Broad Oak: your emotional support animal

Monday, August 30, 2010

Killer facts about Prohibition in the USA (1919 - 1933)

The 18th Amendment to the US Constitution allowed you to continue using alcohol, and also to make it for your own consumption. What was prohibited was its commercial manufacture and distribution.

As a result, cirrhosis death rates for men dropped by two-thirds. Admissions to state mental hospitals for alcoholic psychosis halved. The homicide rate, which had soared between 1900 and 1910, did not increase significantly during Prohibition.

Prohibition was ended
in order to raise taxes for the Federal Government. It was supported by labor unions and wealthy industrialists.

The
21st Amendment, which repealed the 18th Amendment, made unregulated imports of alcohol illegal.

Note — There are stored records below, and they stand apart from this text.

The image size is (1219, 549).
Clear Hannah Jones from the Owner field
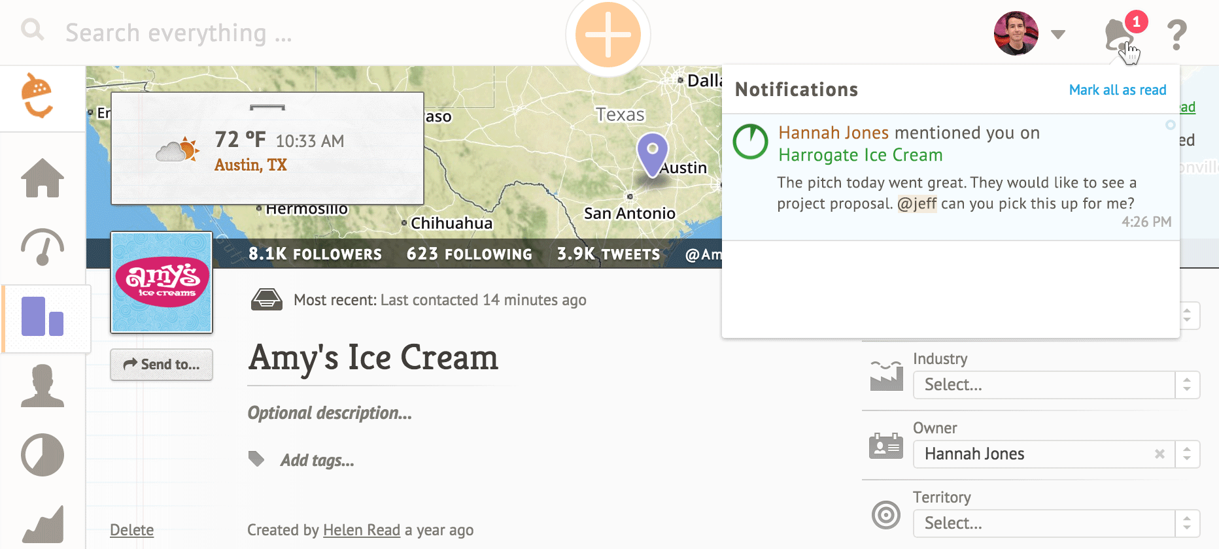point(1159,454)
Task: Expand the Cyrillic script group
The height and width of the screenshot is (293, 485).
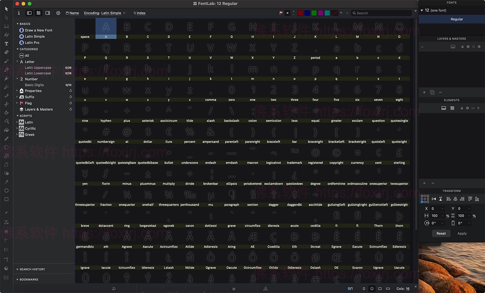Action: pos(17,128)
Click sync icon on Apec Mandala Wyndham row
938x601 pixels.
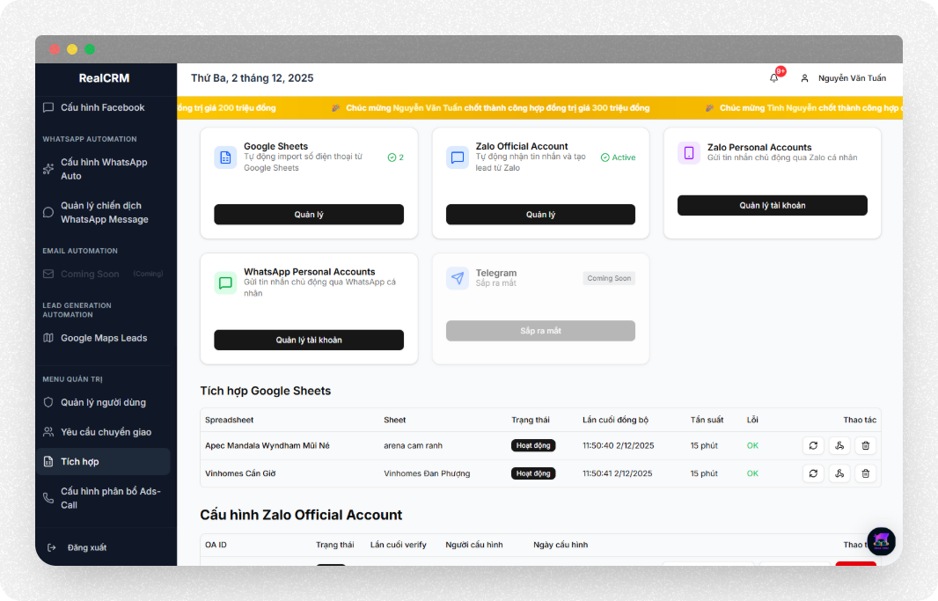click(x=813, y=445)
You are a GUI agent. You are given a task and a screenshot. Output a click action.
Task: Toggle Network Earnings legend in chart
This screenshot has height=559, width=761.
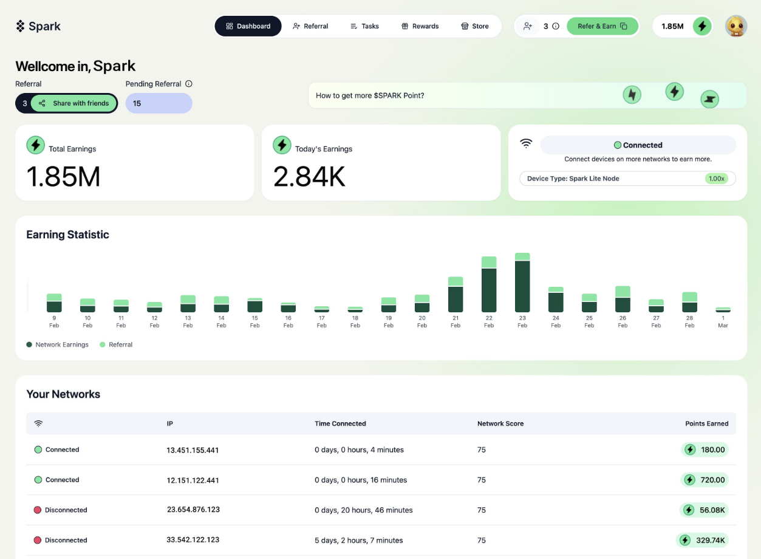pyautogui.click(x=57, y=345)
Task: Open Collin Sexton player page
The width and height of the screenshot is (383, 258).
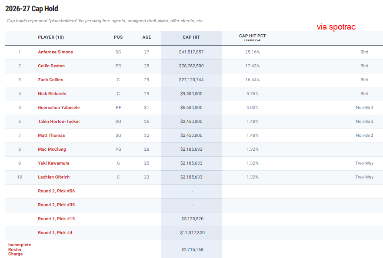Action: (51, 66)
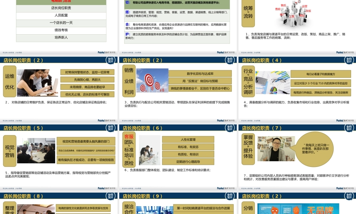The width and height of the screenshot is (356, 214).
Task: Select the 人员配置 row in the contents table
Action: click(61, 15)
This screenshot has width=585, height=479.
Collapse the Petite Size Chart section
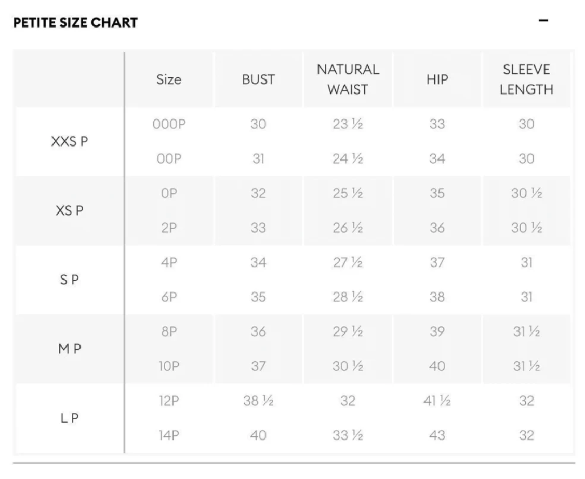543,20
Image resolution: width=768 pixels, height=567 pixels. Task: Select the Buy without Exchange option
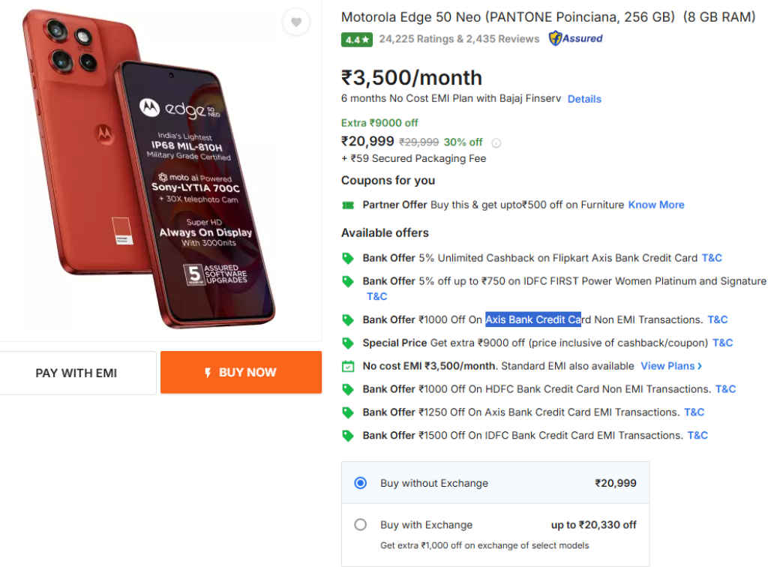(362, 482)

During Prohibition, national alcohol consumption decreased by an estimated 30 - 50%.
After repeal, it increased. In 1989, alcohol was implicated in over 50% of homicides (and drugs in 10 - 20% of them). Alcohol was then also believed to be the cause of over 23,000 motor vehicle deaths - more than twice the number of drink-related homicides.

Iceland
banned beer for 73 years (1915 - 1988). But for the first thirty years of its existence, Pakistan allowed the free sale and consumption of alcohol; restrictions were only introduced in 1977.

2 comments:

Anonymous said...

The homicide rate certainly did increase significantly during the Prohibition era, see for example here where you can see the initial surge after 1919 and the sharp decline from 1933.

Sackerson said...

Thanks for that, Anon. Looks like it needs more analysis - effects of absence at war, rates of immigration and assimilation, too busy trying to survive in the Depression etc - lots of potential causes here.

But I think modern crime stats show a link between alcohol consumption and violence.